🤖 AI Summary
Large language models (LLMs) suffer from quadratic time and memory complexity during inference due to multi-head attention (MHA), alongside substantial KV cache overhead. Method: This paper proposes Apriel-H1, a hybrid architecture that progressively replaces selected MHA layers in Transformer decoders with linear-complexity state space models (SSMs), enabling the first efficient integration of Mamba-style SSMs with MHA at the 15B parameter scale. Optimization employs joint incremental knowledge distillation and supervised fine-tuning. Models are deployed on vLLM for evaluation. Results: Multiple Apriel-H1-15B variants achieve over 2× higher inference throughput with negligible quality degradation, while robustly supporting long-context generation, high-concurrency agent workloads, and large-scale production deployment. The core contribution is the empirical validation—under realistic large-model conditions—of both the feasibility and practical utility of SSM-Transformer hybrid architectures.
📝 Abstract
Large Language Models (LLMs) achieve remarkable reasoning capabilities through transformer architectures with attention mechanisms. However, transformers suffer from quadratic time and memory complexity in the attention module (MHA) and require caching key-value states during inference, which severely limits throughput and scalability. High inference throughput is critical for agentic tasks, long-context reasoning, efficient deployment under high request loads, and more efficient test-time compute scaling. State Space Models (SSMs) such as Mamba offer a promising alternative with linear inference complexity and a constant memory footprint via recurrent computation with fixed-size hidden states.

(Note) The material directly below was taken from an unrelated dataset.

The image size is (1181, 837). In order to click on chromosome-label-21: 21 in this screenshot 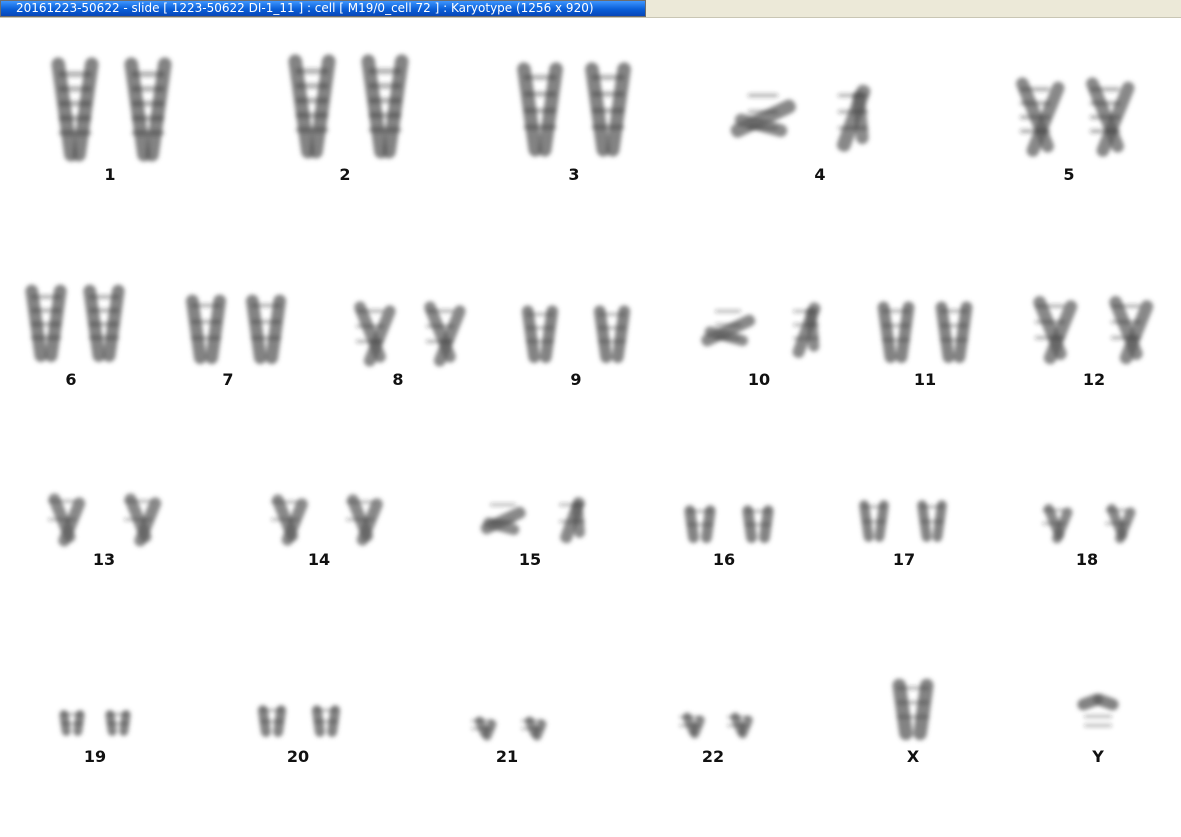, I will do `click(507, 756)`.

In this technical report we introduce the Apriel-H1 family of hybrid LLMs that combine transformer attention and SSM sequence mixers for efficient reasoning at 15B model size. These models are obtained through incremental distillation from a pretrained reasoning transformer, Apriel-Nemotron-15B-Thinker, progressively replacing less critical attention layers with linear Mamba blocks. We release multiple post-distillation variants of Apriel-H1-15B-Thinker with different SSM-to-MHA ratios and analyse how reasoning performance degrades as more Mamba layers replace MHA. Additionally, we release a 30/50 hybrid variant of Apriel-H1, further fine-tuned on a supervised dataset of reasoning traces, achieving over 2x higher inference throughput when deployed in the production-ready vLLM environment, with minimal degradation in reasoning performance. This shows that distilled hybrid SSM-Transformer architectures can deliver substantial efficiency gains over the pretrained transformer equivalent without substantially compromising the reasoning quality.